* _Required task_:
Please rename "Instruction" to "Command" everywhere it occurs in the entries below, and leave everything else unchanged.

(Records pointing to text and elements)

• • •

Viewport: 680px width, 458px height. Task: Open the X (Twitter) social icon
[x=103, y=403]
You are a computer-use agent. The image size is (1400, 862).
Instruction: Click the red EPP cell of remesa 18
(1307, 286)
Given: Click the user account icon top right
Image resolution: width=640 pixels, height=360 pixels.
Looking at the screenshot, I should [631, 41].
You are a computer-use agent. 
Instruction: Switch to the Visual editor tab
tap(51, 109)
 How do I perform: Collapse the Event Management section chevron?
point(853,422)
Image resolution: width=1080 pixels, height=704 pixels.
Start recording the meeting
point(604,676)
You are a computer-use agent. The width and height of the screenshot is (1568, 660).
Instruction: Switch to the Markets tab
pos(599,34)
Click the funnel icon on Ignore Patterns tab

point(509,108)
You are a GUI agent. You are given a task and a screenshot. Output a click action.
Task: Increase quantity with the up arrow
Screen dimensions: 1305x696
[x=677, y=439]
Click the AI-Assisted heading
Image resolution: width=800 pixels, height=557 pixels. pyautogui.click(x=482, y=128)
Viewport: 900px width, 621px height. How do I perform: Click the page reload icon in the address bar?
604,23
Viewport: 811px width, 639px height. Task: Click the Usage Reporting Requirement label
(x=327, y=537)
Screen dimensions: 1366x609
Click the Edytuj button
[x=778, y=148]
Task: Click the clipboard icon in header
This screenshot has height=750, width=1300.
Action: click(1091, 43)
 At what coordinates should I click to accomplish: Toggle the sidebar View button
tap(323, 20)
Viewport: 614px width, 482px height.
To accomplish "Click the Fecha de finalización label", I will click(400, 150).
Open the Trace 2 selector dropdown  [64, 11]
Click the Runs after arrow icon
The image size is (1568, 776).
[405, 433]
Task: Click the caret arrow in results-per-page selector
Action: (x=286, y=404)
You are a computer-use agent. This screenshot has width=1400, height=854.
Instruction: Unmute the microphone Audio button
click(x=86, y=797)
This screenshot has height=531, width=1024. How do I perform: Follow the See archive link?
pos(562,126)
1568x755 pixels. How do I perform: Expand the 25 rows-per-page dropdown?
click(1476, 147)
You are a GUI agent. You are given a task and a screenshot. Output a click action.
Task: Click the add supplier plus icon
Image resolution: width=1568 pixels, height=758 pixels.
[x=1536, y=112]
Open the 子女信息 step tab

• • •

* _Correct output_:
Viewport: 680px width, 458px height. Task: Open the X (Twitter) social icon
[x=103, y=403]
You are a computer-use agent. The image size is (1400, 862).
Command: Click the red EPP cell of remesa 18
(1307, 286)
Given: Click the user account icon top right
Image resolution: width=640 pixels, height=360 pixels.
Looking at the screenshot, I should [631, 41].
You are a computer-use agent. 
Command: Switch to the Visual editor tab
tap(51, 109)
 How do I perform: Collapse the Event Management section chevron?
point(853,422)
Image resolution: width=1080 pixels, height=704 pixels.
Start recording the meeting
point(604,676)
You are a computer-use agent. The width and height of the screenshot is (1568, 660).
Command: Switch to the Markets tab
pos(599,34)
Click the funnel icon on Ignore Patterns tab

point(509,108)
You are a GUI agent. You are given a task and a screenshot. Output a click action.
Task: Increase quantity with the up arrow
Screen dimensions: 1305x696
[x=677, y=439]
Click the AI-Assisted heading
Image resolution: width=800 pixels, height=557 pixels. pyautogui.click(x=482, y=128)
Viewport: 900px width, 621px height. How do I perform: Click the page reload icon in the address bar?
604,23
Viewport: 811px width, 639px height. Task: Click the Usage Reporting Requirement label
(x=327, y=537)
Screen dimensions: 1366x609
Click the Edytuj button
[x=778, y=148]
Task: Click the clipboard icon in header
This screenshot has height=750, width=1300.
Action: click(1091, 43)
 At what coordinates should I click to accomplish: Toggle the sidebar View button
tap(323, 20)
Viewport: 614px width, 482px height.
To accomplish "Click the Fecha de finalización label", I will click(400, 150).
Open the Trace 2 selector dropdown  [64, 11]
Click the Runs after arrow icon
The image size is (1568, 776).
[405, 433]
Task: Click the caret arrow in results-per-page selector
Action: (x=286, y=404)
You are a computer-use agent. This screenshot has width=1400, height=854.
Command: Unmute the microphone Audio button
click(x=86, y=797)
This screenshot has height=531, width=1024. How do I perform: Follow the See archive link?
pos(562,126)
1568x755 pixels. How do I perform: Expand the 25 rows-per-page dropdown?
click(1476, 147)
You are a GUI agent. You are given a task and a screenshot. Output a click action.
Task: Click the add supplier plus icon
Image resolution: width=1568 pixels, height=758 pixels.
[x=1536, y=112]
Open the 子女信息 step tab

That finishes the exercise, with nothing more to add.